Huawei, since the start of 2018, has emerged as the most controversial Chinese company. The telecommunications major, with $100 billion in revenue in 2018, has been facing the wrath of US President Donald J. Trump and other leaders who have accused it of aiding the Chinese government with cyber espionage, IP threat and trade violations. The struggle has gone on for too long (the entire timeline of the conflict is here), and with significant impact, potentially shaping the trajectory of the global technology landscape, especially Asia’s.
In the US-China tug-of-war over Huawei, other countries seem to also have acted against the Chinese company. Australia and New Zealand have blocked mobile providers from using the company’s 5G services, besides European telecoms companies — France’s Orange (ORAN) and BT (BT) in the United Kingdom. Germany’s Deutsche Telekom (DTEGY) and Japan’s SoftBank (SFTBF) are reviewing their use of Huawei equipment.
Yet, Huawei has reported an increase in smartphone sales and has also announced the development of its own operating system called the Harmony OS, independent of iOS and Android operating systems. Trump’s ban on the company has led to unpleasant outcomes though: Huawei has laid off hundreds of US workers; its revenues are expected to drop to $100 billion this year, down from around $104 billion last year; and its new launches are severely delayed.

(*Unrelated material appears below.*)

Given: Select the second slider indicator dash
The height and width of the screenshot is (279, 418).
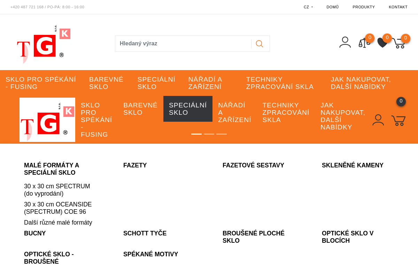Looking at the screenshot, I should [209, 134].
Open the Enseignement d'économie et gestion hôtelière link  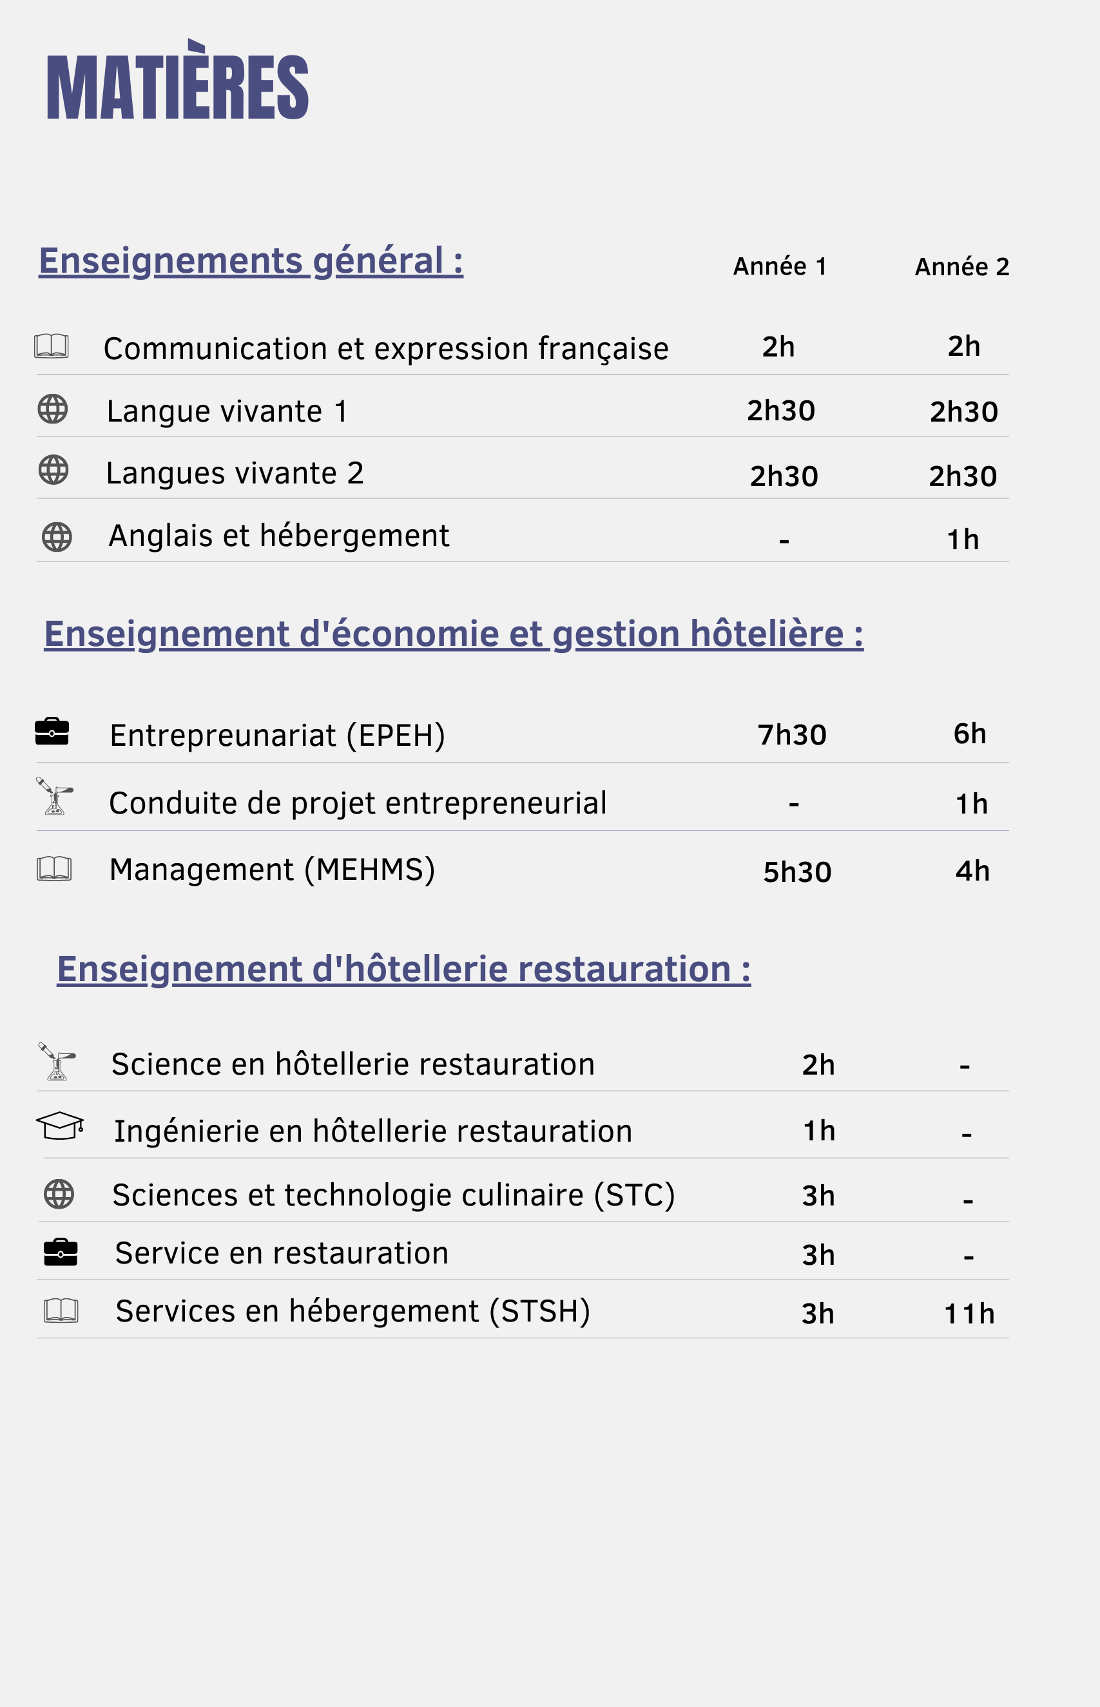click(454, 634)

India is roughly 100 days away from its 5G trials and it can’t make up its mind on whether Huawei should be invited to the trials. Reasons are obvious. Huawei operations in India are now in the 22nd year, having built the trust of Indian consumers and a strong market presence since 1998 when it first entered India with an R&D center in Bangalore. India is now a strong market for inexpensive mobile devices and Huawei is doing very well in this market. In 2015, the company also became the first large Chinese corporation ”to supply locally-made products” in the Indian market. Reaching here means huge investments by Huawei in India and this can not be ignored while making any decisions on the India operations of Chinese telecom major. Pre-empting any adverse action, China has gone ahead and warned India of reverse sanctions if it bans Huawei.
So, should India put curbs on Huawei just like the US has? The answer lies in the policies India wants to adopt to grow its share in international trade. Any attempt to place the curbs would be short-sighted, at best. We can’t deny the presence of domestic lobbies within India who have been wanting Huawei out for the sheer expansion of the company in India’s smartphone market that has made it a market leader. This has happened in spite of the absence of any free trade agreement between India and China. Huawei, for cellular operators in India, also continues to present a more affordable choice given its utterly competitive pricepoint. Placing any curbs at this point in time would only address concerns of domestic cellphone manufacturing lobbies at work, and not really address the future needs of the telecom industry in India which is set to explode with 5G.
Concerns that Huawei may be collaborating with the Chinese government to gather and pass on sensitive information and jeopardize India’s national security, maybe valid and therefore, need to be adequately addressed. But merely banning Huawei isn’t the solution given that there are a number of foreign companies at work in the space and any of them could inflict the same damage as Huawei is feared to inflict. India may be part of US’s plans to forge an anti-China alliance, but it is in such difficult times that it becomes all the more important that India independently decides what’s good for its people. Having Huawei around means India has more choice in terms of smartphones, more competition in the market, and a chance at better telecom services, all of which augur well for the growth of telecom industry in India. With the US closing its doors, Huawei will try its best to hold on to India, and India reciprocating the same can position herself not just as a country that can hold on to its own stance independent of where the US and its geopolitical ambitions stand, but also as a country that thinks and acts to safeguard her long-term economic interests.